Una historia de amor a.mi manera
Esta aventura comenzó cuando mi preservativo se quedó dentro de su vagina. Quizá debido a mi fogosidad, a un exceso de lubricación o a un defecto de fábrica, cuando extraje mi pene el profiláctico ya no estaba ahí, en su sitio. “¿Pero estás loco? ¿Cómo que dentro?”, me interrogó ella, con evidentes gestos de alarma y cierto reproche. La situación era delicada. Ella, casada y con urgencia por volver a casa en aquella noche loca. Yo, un amante ocasional. Nuestra cópula, furtiva, confidencial, prohibida. Por nuestras mentes seguramente pasaron imágenes de un posible embarazo, la hipótesis del aborto, el conflicto con el esposo, la reacción de sus familiares, las explicaciones que habría que dar… Puse una cara de no entender qué había ocurrido, pero rápidamente hice un gesto de llamamiento a la calma. Miré entre las sábanas de la cama por si hubiera podido caer ahí, pero no estaba. Le pedí entonces que me dejara introducir mis dedos en su vulva para buscarlo, pero por más que exploré por sus cavidades, pliegues y recovecos no apareció por ningún lado, ni siquiera cuando realicé una exploración más en profundidad pertrechado con una linterna frontal, unas gafas de bucear y unas pinzas médicas. “Voy a entrar a buscarlo”, le dije, armándome de valor. “Es peligroso, podrías no encontrar el camino de vuelta”, me advirtió ella, enigmática. Viendo que mi resolución era definitiva, me ofreció un ovillo de lana cuyo hilo yo tenía que ir desenredando a medida que me adentraba en su cueva para así poder encontrar luego la salida, una vez que hubiera recuperado el látex perdido. Así fue como me interné en el cuerpo de mi amada, entrando por su sexo, recorriendo entonces sus caderas, caminando por sus muslos, subiendo por su vientre, descansando en sus senos, acunándome en su boca, enredándome en su pelo, asomándome a sus ojos, palpitando en su corazón.
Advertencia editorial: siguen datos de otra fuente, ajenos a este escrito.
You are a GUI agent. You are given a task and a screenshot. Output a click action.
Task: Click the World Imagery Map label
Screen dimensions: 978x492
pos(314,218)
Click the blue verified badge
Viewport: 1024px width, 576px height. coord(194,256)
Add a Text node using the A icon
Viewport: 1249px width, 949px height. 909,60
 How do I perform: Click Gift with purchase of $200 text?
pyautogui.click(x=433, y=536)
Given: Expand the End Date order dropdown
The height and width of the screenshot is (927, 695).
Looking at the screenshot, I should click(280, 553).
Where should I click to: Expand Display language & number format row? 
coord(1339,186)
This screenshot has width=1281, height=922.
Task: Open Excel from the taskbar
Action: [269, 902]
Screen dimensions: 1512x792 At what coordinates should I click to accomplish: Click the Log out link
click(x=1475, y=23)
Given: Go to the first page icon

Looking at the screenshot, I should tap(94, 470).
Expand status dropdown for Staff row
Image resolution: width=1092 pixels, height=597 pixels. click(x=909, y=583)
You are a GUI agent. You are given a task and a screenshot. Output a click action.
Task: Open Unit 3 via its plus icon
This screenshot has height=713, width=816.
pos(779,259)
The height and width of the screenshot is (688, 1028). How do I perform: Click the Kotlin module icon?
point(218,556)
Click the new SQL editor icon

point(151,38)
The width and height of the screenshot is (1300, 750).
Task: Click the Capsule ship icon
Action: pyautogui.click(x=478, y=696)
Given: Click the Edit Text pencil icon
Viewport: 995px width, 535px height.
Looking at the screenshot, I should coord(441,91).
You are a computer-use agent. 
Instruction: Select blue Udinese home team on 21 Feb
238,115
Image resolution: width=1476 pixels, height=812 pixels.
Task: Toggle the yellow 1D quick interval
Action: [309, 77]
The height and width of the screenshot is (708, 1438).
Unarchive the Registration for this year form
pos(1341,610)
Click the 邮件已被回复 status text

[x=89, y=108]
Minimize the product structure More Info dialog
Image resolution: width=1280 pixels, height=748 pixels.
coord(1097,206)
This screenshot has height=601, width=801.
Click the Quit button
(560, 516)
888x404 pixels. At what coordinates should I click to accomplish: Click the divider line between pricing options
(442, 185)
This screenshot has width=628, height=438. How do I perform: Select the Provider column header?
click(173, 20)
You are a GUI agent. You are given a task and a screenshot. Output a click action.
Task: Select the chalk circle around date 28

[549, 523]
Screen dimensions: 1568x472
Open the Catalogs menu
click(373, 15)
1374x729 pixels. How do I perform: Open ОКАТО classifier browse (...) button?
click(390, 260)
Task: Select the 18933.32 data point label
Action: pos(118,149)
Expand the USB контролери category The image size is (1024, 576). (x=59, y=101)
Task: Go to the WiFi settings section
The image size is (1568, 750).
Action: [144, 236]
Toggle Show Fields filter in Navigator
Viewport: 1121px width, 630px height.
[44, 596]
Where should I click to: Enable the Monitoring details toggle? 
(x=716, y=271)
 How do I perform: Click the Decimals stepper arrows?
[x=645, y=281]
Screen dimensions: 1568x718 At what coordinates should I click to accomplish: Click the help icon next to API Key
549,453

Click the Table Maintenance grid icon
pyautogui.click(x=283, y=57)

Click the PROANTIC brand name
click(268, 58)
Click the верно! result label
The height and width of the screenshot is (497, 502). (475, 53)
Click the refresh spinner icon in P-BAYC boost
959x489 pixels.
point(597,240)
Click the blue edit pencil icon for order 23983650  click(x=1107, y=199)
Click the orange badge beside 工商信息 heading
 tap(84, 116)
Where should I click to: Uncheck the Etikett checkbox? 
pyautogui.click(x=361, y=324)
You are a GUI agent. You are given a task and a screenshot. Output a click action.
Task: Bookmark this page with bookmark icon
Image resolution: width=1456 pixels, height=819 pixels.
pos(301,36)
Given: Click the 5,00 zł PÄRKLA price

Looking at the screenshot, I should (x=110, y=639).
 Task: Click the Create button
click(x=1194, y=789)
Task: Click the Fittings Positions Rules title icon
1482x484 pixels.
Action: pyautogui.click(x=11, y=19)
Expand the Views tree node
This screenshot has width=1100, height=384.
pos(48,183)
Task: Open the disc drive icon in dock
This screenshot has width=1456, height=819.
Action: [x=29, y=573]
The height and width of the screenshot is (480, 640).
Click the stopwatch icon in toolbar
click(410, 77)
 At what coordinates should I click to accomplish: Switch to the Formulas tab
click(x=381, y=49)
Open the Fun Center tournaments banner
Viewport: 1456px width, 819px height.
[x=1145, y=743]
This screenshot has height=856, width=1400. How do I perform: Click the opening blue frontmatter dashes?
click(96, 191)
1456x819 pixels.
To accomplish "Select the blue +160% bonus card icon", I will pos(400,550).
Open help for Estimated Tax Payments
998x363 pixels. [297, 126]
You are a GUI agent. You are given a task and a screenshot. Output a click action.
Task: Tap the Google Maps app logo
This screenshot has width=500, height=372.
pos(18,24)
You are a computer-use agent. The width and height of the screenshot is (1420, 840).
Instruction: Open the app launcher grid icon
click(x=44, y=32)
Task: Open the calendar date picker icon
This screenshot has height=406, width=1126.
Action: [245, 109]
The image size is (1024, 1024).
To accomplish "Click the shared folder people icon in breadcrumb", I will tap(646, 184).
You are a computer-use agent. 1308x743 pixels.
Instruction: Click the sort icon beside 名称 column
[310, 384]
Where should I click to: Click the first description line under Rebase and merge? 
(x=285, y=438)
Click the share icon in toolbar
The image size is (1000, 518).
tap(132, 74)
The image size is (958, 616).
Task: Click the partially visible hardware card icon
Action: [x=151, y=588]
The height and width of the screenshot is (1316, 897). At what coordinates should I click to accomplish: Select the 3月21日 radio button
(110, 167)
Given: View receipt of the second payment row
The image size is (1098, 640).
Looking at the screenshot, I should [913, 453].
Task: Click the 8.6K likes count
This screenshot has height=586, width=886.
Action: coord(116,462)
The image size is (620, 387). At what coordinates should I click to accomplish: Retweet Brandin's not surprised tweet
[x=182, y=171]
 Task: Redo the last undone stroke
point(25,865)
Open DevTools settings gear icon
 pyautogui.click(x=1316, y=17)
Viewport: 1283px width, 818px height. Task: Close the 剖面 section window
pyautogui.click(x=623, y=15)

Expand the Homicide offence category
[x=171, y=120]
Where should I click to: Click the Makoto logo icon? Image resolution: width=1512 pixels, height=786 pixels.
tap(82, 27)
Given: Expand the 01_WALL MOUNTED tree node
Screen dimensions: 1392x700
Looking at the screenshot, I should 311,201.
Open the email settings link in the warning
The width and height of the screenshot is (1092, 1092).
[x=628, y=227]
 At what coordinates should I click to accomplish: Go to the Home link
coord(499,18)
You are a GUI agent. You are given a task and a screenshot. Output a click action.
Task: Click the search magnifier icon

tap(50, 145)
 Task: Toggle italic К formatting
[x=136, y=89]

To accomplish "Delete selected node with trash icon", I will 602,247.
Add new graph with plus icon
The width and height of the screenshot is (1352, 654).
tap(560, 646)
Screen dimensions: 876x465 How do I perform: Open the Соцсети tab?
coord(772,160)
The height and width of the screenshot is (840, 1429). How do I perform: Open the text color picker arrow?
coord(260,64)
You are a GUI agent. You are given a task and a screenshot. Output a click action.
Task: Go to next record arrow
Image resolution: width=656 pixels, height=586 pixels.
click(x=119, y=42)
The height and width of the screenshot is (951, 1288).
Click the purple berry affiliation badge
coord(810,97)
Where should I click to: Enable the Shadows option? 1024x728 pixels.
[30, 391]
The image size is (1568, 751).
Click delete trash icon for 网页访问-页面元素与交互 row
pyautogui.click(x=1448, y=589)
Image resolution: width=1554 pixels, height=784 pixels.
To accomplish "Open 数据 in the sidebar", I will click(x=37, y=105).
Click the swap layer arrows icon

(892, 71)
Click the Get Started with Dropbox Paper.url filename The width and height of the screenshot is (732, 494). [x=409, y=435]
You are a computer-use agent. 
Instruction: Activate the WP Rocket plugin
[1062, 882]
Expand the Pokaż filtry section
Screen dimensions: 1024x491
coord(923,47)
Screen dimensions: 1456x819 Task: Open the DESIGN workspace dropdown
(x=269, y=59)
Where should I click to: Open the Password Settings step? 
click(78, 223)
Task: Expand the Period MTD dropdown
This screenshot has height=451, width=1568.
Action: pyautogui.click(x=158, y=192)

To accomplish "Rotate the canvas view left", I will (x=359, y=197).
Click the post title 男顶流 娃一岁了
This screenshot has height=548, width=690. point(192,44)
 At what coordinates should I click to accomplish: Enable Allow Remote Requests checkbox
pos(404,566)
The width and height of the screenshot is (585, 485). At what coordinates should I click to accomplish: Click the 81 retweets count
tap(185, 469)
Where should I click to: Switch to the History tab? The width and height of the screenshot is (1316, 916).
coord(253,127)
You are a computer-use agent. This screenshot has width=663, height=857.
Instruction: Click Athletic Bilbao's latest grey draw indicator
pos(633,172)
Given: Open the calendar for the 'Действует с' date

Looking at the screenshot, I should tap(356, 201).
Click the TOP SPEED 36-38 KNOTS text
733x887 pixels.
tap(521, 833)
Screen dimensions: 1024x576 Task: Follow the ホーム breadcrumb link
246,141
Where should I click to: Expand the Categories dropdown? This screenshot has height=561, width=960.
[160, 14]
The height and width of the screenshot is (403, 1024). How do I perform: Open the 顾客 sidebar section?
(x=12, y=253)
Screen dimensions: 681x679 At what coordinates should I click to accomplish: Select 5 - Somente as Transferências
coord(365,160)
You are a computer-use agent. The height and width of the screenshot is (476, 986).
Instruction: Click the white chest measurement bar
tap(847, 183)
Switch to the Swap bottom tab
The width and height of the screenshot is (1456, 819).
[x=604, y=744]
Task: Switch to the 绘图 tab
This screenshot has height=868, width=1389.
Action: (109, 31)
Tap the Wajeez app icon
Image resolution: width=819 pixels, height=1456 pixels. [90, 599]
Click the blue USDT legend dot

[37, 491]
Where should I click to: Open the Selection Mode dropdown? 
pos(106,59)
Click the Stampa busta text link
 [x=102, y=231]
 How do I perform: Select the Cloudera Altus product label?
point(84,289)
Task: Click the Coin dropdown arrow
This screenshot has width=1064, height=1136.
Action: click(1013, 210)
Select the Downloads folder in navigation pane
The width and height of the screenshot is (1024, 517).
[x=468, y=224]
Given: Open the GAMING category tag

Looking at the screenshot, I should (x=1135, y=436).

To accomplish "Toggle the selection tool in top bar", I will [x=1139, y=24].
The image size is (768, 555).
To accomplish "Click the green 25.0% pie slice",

De vez en cuando me topaba con caminantes como yo, a los que acogía e intentaba hacer sentir cómodos. Normalmente compartíamos noches, iban y venían, pero no se establecían, desconozco la razón, quizás hallaban la salida o el propio cuerpo los expulsaba. También escuchaba voces del exterior que me incitaban a salir, que me prometían un rescate seguro. Las fui ignorando. Comencé a sembrar mis flores. También liberé a todos los pájaros de sus jaulas, al principio con cierto recelo, porque temía que no volverían, pero entonces vi que volaban libres y decidían permanecer más cercanos que nunca. Y encendí todas las luces, las canciones y las risas.
No sé cuánto tiempo deambulé por ese territorio, aferrado al hilo de lana. Hasta que un día entendí que mi suerte de minotauro encelado estaba echada o quizás, como ya se dijo en su día, que un destino no es mejor que otro, pero que todo hombre debe acatar el que lleva adentro. Sabiéndome ya al fin amante y amado, en un último y definitivo gesto corté el hilo de seda que me garantizaba la salida. Y desde aquí os escribo estas líneas, desde este laberinto del que ya no deseo salir, en el que vago y divago, en el que doy sentido y respuesta a mis enigmas, a mis miedos y a mis dudas, en el que nunca estoy perdido porque todos los caminos conducen a ella.